Spain’s fledging economic recovery stalled in the third quarter, when gross domestic product was unchanged from the previous three months as government austerity measures began to bite, official data showed Thursday.
It followed growth of 0.2 percent in the second quarter and 0.1 percent in the first, when Spain emerged from one of its worst recessions in decades.
On the year, gross domestic product expanded 0.2 percent after seven straight months of declines, the National Statistics Institute (INE) said in its preliminary estimate.
The third-quarter figure “reflects lower national income compared with previous quarters,” the INE said.
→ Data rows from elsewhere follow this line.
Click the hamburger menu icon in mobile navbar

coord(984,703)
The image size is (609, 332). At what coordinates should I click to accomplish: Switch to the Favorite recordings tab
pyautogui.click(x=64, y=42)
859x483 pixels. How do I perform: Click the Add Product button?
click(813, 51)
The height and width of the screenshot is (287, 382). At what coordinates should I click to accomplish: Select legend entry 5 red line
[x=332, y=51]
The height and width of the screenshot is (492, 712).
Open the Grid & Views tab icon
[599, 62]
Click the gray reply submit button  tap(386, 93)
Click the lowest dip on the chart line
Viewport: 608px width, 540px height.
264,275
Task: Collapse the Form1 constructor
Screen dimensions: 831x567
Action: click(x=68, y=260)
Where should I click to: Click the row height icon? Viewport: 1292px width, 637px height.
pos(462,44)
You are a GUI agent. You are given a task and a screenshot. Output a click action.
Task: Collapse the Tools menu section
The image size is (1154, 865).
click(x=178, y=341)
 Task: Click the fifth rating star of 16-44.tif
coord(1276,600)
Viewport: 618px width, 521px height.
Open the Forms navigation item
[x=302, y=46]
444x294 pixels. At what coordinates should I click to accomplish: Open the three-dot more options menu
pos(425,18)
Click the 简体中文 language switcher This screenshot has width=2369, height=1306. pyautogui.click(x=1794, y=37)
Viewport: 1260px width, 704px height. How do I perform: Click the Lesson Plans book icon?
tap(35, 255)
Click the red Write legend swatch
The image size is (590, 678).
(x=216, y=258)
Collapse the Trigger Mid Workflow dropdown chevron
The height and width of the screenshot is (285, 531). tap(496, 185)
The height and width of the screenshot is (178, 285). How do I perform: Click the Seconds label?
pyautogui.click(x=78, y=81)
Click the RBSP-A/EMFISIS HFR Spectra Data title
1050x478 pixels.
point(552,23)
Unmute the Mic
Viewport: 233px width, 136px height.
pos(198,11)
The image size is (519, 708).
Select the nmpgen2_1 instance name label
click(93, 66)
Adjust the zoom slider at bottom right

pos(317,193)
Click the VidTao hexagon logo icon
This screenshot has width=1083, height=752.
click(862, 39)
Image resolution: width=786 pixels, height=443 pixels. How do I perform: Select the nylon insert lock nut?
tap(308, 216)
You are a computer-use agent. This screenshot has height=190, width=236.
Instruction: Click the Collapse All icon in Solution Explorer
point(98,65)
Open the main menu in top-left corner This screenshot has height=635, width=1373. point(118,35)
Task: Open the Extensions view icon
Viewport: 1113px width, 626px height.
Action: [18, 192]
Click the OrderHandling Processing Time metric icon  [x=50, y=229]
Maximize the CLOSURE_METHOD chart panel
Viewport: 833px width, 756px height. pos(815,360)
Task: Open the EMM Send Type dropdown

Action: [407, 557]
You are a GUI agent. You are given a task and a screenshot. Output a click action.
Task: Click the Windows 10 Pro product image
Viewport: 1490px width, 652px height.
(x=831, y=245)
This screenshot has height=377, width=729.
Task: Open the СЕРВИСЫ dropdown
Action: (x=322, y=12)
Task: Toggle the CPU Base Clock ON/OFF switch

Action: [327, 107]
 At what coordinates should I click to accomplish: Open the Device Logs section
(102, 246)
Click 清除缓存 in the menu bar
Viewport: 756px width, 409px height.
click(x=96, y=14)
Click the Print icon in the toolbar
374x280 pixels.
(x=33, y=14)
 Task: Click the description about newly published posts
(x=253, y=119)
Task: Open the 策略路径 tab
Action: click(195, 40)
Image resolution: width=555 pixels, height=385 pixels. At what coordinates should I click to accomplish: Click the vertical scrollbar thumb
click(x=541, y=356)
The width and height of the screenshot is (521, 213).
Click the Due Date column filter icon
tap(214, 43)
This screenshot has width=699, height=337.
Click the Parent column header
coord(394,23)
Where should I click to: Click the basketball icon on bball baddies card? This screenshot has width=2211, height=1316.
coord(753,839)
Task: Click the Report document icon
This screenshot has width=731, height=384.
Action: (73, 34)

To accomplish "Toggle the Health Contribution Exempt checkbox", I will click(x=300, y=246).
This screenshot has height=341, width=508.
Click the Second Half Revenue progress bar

The figures confirmed estimates by the Bank of Spain last week, which forecast “a weakening of economic activity, of a transitory nature, due in large part to the depletion of some expansive factors.”
“These include the impact on national demand of the budget austerity measures adopted in May,” it added.
The government has suspended dozens of road and rail projects and cut civil servants’ wages as part of deep spending cuts aimed at reining in the massive public deficit.
It has forecast that the Spanish economy will shrink by 0.3 percent this year, following a fall of 3.7 percent in 2009.
In May it lowered its growth forecast for next year to 1.3 percent from 1.8 percent due to the impact of the tough new austerity measures.
The government aims to bring the public deficit down to 6.0 percent of GDP in 2011 and to the eurozone limit of three percent in 2013. The deficit hit 11.1 percent of GDP last year, the third highest in the eurozone after Greece and Ireland.
The measures were introduced at a time of rising fears that Spain and other southern members of the eurozone could follow Greece into a financial crisis.
The Spanish economy, Europe’s fifth-largest, slumped into recession in 2008 as the bubble burst on a decade-long property boom and amid the global financial meltdown.
The INE is to release definitive figures for the third quarter on November 17.